Friday’s U.S. jobs report created more uncertainty about when the Fed will finally start raising rates.

There was one glimmer of good news as the total unemployment rate fell further to 10.3 percent.

The overall employment situation is not falling off a cliff, that’s for sure, but it certainly could have been better.

Meanwhile, Boston Fed President Rosengren said a rate hike this year is still appropriate if the U.S. economy grows at 2-2.5 percent in the second half of this year, as we see global growth continuing slowing further, which will, one way or another, impact the U.S.

Rosengren also said that “if we wait too long then we run the risk of raising rates more abruptly, and I think that just increases the probability that we make more mistakes.”

Elsewhere, the Markit Eurozone composite PMI shows signs growth in the eurozone is “waning,” which is not good news at all.

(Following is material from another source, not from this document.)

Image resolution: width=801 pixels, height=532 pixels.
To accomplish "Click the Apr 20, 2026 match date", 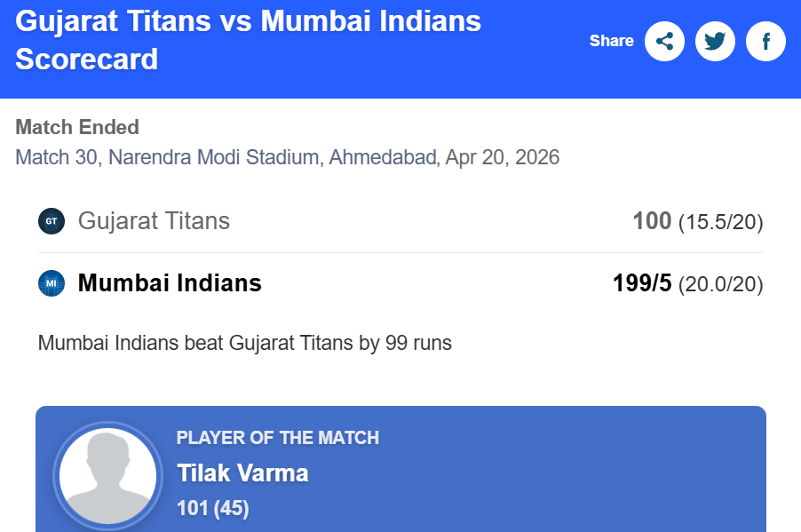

Chris Williamson, chief economist at Markit commented: “The  failure of the economy to pick up speed over the summer will be a disappointment to the ECB, especially with job creation sliding to an eight-month low. The weakening of the pace of  expansion in September raises the risk of growth fading further in  the fourth quarter, which would in turn boost the likelihood of the ECB opening the QE taps further.”

More QE from the ECB should ultimately, over the median term, weaken the euro. In the meantime the euro remains well anchored in the $1.11-$1.14 per euro zone.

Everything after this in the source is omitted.